具体的には40代では、子供が小学生から中学生や高校生へ進学するため学費がかかるといったことや、50代では子供が大学生になる場合や親の介護の心配などもしなければならないため、それらのライフプランも検討したうえでの、転職となるようにしましょう。

30代の転職を成功させるポイント


30代の転職を成功させるには、企業が求める能力を身に付けていることが最も近道といえます。具体的には、先に説明した即戦力性や新しいことへの適応力とリーダーシップに加えてマネジメント能力を身に着けることが重要です。

ここからは、30代での転職を成功させるポイントを項目ごとに分けて説明していくので、30代での転職を検討している人や、うまく転職活動が進まず悩んでいる人は参考にしてください。

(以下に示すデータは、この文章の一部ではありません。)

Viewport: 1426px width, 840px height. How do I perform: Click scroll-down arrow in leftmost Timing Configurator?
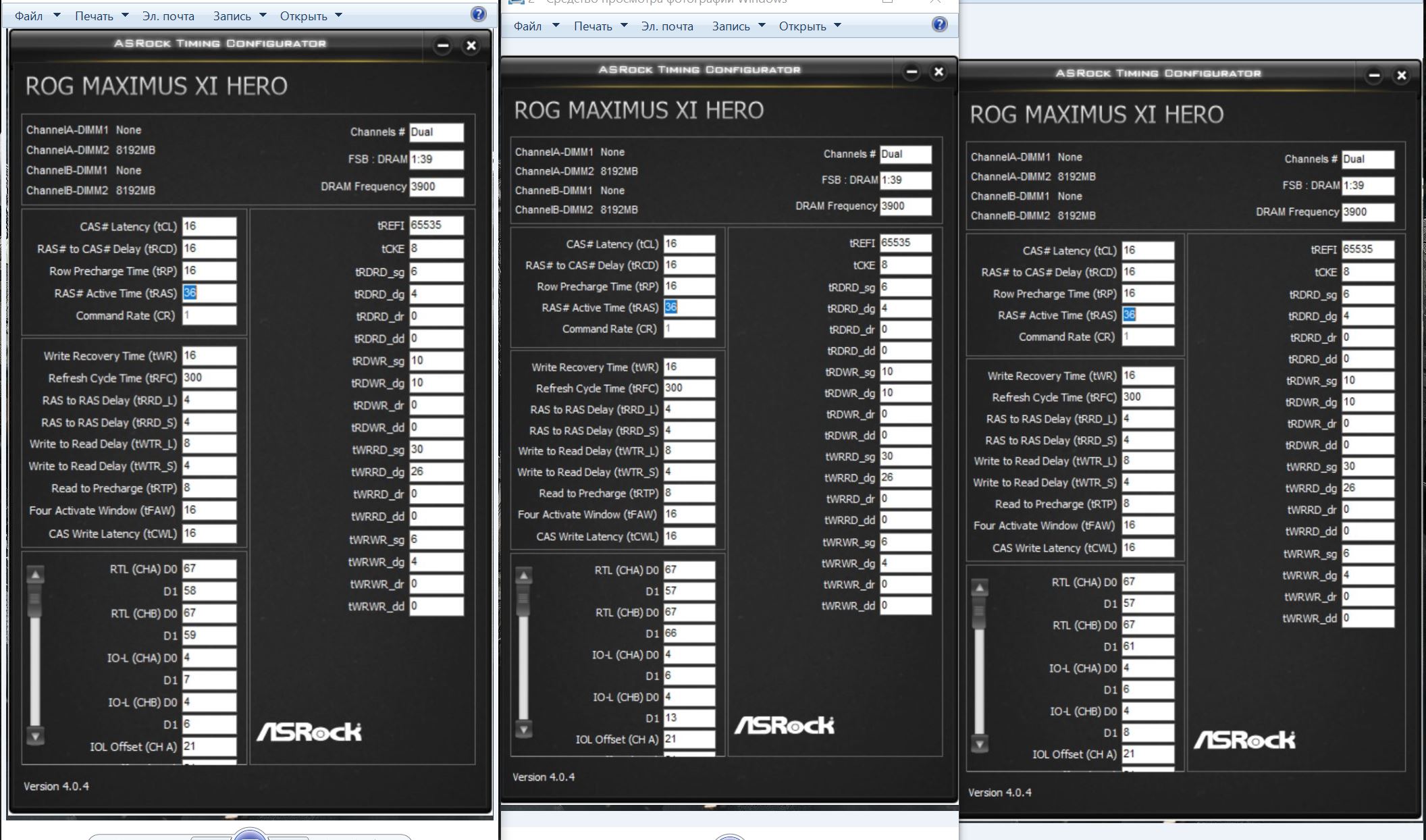click(x=35, y=735)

30代後半の転職では「マネジメント力」と「適応力」が重要

30代の転職においても、その年代によって重視される項目は変化していきます。たとえば30代前半は企業が求めるスキルに若干足りない時も採用される可能性がありますが、30代後半になると、それらは必須となり、更に高い能力を求められることになります。

具体的には「マネジメント力」と「適応力」です。マネジメント力とは「管理能力」と言い換えることもできますが、チームをまとめるだけではなく、部下や後輩を指導・育成し、チームや部署を牽引して成果を出す能力を指します。

次に「適応力」とは、新しい事業や部署を立ち上げる際に対応してチームの中心としての役割を果たす能力です。これらは一朝一夕では身に付かず、日々の仕事の中で研鑽していくほかありません。

30代前半の転職では「即戦力性」が重要

30代前半の転職では「即戦力」が重視されます。以前は30代になると転職しずらいと考えられてきましたが、65歳定年延長を導入する企業が増加してきた結果、30代前半の需要も近年高まってきています。

即戦力とは、新しい仕事や職場に即座に慣れて対応することができ、早い段階で成果を上げられる能力を指します。これまでの社会人経験を活かし、新しいことを貪欲に吸収する能力を発揮して、即戦力性を日々鍛えていくことが転職を成功させる近道となります。

30代の転職は「未経験」でも可能?


30代からの未経験職種への転職を成功させるポイントと未経験職種へ転職した際の年収を中心に、項目ごとに説明します。

未経験の業界や職種にも転職できる

30代で未経験職種への転職を成功させるためには人手不足の業界に狙いを定めて行うことがポイントです。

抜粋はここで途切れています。